Franciszerk Urban was born in 1926 in a small village in eastern Poland. He was the third of four children, born on a farm where he spent the summers running through fields of wheat and barley, and hiding in the fruit trees. On a frigid and snowy day in February 1940, the Soviet Secret Police arrested the family and deported them to a labor camp in Siberia. At the camp, Franciszek’s job, and that of his young sister Henia, was to go into the forest and mark trees to be cut with an “X.”  He also delivered messages around the camp.  He remembered always being cold and hungry. Even as an adult, he hated to be cold and was happiest in tropical climates.

 

After the Nazis invaded the Soviet Union, the Poles in the labor camps were allowed to leave the camps. Franciszek’s family traveled south on foot and by train. His mother died of pneumonia before they got out of the Soviet Union, and his older brother, Tadeusz, weakened by years of privation, died shortly after they finally left the Soviet Union.
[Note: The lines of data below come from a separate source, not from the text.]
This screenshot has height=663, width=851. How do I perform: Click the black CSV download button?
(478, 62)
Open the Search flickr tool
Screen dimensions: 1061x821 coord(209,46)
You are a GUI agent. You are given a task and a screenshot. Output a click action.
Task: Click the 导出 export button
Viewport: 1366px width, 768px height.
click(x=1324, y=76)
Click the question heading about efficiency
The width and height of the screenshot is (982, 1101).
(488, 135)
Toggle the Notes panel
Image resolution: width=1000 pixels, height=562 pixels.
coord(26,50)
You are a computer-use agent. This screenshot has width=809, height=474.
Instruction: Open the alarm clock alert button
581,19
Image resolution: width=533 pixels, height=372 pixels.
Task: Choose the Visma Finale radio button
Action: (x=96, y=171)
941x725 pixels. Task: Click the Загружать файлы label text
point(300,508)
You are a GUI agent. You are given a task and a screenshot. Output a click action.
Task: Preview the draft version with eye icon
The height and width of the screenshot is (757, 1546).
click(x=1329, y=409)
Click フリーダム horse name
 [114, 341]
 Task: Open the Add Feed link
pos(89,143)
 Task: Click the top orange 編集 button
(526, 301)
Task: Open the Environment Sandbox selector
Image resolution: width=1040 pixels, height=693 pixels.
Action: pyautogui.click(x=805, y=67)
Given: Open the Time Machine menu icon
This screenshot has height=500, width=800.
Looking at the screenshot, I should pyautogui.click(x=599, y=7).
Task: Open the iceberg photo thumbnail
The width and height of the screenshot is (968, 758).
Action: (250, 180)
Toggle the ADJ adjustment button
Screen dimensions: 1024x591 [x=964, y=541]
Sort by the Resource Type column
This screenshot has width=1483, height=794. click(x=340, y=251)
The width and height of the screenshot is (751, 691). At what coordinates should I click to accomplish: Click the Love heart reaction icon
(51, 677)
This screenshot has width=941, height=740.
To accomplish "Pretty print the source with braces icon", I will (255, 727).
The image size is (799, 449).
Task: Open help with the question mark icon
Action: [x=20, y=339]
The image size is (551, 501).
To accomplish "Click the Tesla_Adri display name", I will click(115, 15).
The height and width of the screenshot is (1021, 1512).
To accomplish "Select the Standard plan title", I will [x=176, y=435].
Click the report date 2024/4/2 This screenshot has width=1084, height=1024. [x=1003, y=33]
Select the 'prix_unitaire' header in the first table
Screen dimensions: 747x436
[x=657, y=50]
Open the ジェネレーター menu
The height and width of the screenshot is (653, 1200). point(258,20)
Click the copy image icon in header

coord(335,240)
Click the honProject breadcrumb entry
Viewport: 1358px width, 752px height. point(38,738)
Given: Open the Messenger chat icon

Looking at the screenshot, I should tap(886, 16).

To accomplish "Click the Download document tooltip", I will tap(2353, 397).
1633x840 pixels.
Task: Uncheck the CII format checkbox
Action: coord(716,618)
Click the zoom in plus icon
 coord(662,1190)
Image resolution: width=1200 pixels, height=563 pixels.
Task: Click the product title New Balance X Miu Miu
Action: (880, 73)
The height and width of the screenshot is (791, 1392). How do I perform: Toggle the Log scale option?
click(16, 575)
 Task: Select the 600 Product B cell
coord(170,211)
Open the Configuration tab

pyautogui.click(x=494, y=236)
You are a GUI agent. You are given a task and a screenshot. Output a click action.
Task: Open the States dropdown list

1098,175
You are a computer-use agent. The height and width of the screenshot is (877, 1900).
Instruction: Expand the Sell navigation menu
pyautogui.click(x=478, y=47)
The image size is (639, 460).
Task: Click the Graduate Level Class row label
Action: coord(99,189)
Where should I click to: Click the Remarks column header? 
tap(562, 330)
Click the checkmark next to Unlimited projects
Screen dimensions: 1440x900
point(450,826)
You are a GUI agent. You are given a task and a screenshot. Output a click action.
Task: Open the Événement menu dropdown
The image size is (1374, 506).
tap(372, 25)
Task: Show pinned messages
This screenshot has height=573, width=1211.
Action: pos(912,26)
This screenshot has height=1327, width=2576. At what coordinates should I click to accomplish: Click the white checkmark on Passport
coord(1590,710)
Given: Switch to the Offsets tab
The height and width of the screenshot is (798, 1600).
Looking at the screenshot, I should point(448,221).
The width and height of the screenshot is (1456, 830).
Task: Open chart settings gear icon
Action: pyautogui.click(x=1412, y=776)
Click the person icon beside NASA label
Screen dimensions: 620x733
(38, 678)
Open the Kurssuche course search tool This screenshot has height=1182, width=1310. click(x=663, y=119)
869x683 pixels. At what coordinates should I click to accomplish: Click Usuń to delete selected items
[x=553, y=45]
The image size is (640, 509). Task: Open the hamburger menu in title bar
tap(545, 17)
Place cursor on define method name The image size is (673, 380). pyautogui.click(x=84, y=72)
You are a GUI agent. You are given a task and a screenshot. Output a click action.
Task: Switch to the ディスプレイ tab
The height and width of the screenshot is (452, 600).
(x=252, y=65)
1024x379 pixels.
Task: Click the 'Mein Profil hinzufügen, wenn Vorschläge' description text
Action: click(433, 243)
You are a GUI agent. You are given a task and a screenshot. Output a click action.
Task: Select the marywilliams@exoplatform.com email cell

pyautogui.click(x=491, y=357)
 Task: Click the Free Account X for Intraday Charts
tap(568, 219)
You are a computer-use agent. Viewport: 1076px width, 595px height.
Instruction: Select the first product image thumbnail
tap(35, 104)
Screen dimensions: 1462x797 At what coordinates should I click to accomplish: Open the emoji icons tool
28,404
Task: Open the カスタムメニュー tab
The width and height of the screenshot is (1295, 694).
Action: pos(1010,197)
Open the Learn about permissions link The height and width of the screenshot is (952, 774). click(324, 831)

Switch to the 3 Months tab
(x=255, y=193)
During this time, Franciszek’s big sister, Stefa, was the rock of the family and it w as she who ultimately led them out of the Soviet Union. Because of Stefa, Franciszek always carried with him the sense that women, including his daughters, could accomplish anything they wanted.

 

After months of travel, the family arrived in Palestine, where Franciszek attended school as part of the Polish Cadets Corps. He studied, painted, and made friendships that would last a lifetime. After he completed school, Franciszek enlisted in the Polish contingent of the British army – the Polish 2nd Corps. On patrol one afternoon, his jeep drove over a landmine. The shrapnel that doctors were unable to entirely remove from his leg caused him trouble repeatedly, although he joked about the incident that a blood transfusion from a Scottish soldier left him with a Scot’s native love of bagpipe music.

 

After demobilization, Franciszek studied in Dublin, Ireland, and Strasbourg, France, as well as New York. He read French, English, and Spanish poetry; picnicked on bread, cheese, and wine; and vacationed in snow-covered mountains. In Paris, he saw Edith Piaf sing about regretting nothing in smoky nightclubs. Late at night, he painted tiny intricate holiday cards that he sent to his uncles in America. Later, he went to Pakistan and Burma to work as a professor of mathematics and economics.

 

Of Karachi, he wrote that the “exoticism wears off in about the first three months and all that remains is the daily work and current problems.”  In both Rangoon and Karachi, he preferred the local cuisine, particularly the spicy chilies, to imported European efforts. He also adopted the local dress — continuing for years to wear a longyi when relaxing. One evening in Karachi, he helped a Dutch nurse, Mia Siermann, with a troublesome record player so she could listen to Tchaikovsky’s Swan Lake. Although Franciszek later denied that he was ever so gallant, his wife stuck by her story.

 

When Franciszek began teaching in Sante Fe, New Mexico, Mia joined him and they were married. In the years that followed, Gita and then Terenia were born. He sang Spanish lullabies and later watched Yogi Bear cartoons with his “little angels.”  He and Mia began what would be more than thirty years of lively, sometimes perhaps overly lively, political and social discussions. When Franciszek began his career as an international agricultural economist, the family moved to Virginia. Franciszek continued to travel all over the world for his work, first to South America, then Africa, and then Eastern Europe

 

The whole family followed him to Central Africa for three years. During this time in Zaire, Franciszek attended a conference near Lake Tanganika. At dinner one night, he was served an appetizing-looking cut of meat with a delicate sauce. Unfortunately, he was unable to cut the meat with a knife. He could not poke it with a fork or bite it with his teeth. He was not able, in fact, to find any way to eat the sizeable chunk of dead rhinoceros on his plate. He was finally reduced to licking the sauce off while making polite small talk with his neighbors at the table.

 

After he retired in 1996, he stayed busy traveling and working with the Polish American Congress, particularly the campaign for Poland’s entry into NATO. Following Mia’s death in 1997, he was devastated. He particularly missed their regular visits to the Blue Ridge Mountains and Cape Hatteras and their constant but usually fruitless search for a Parisian-style café in rural Virginia.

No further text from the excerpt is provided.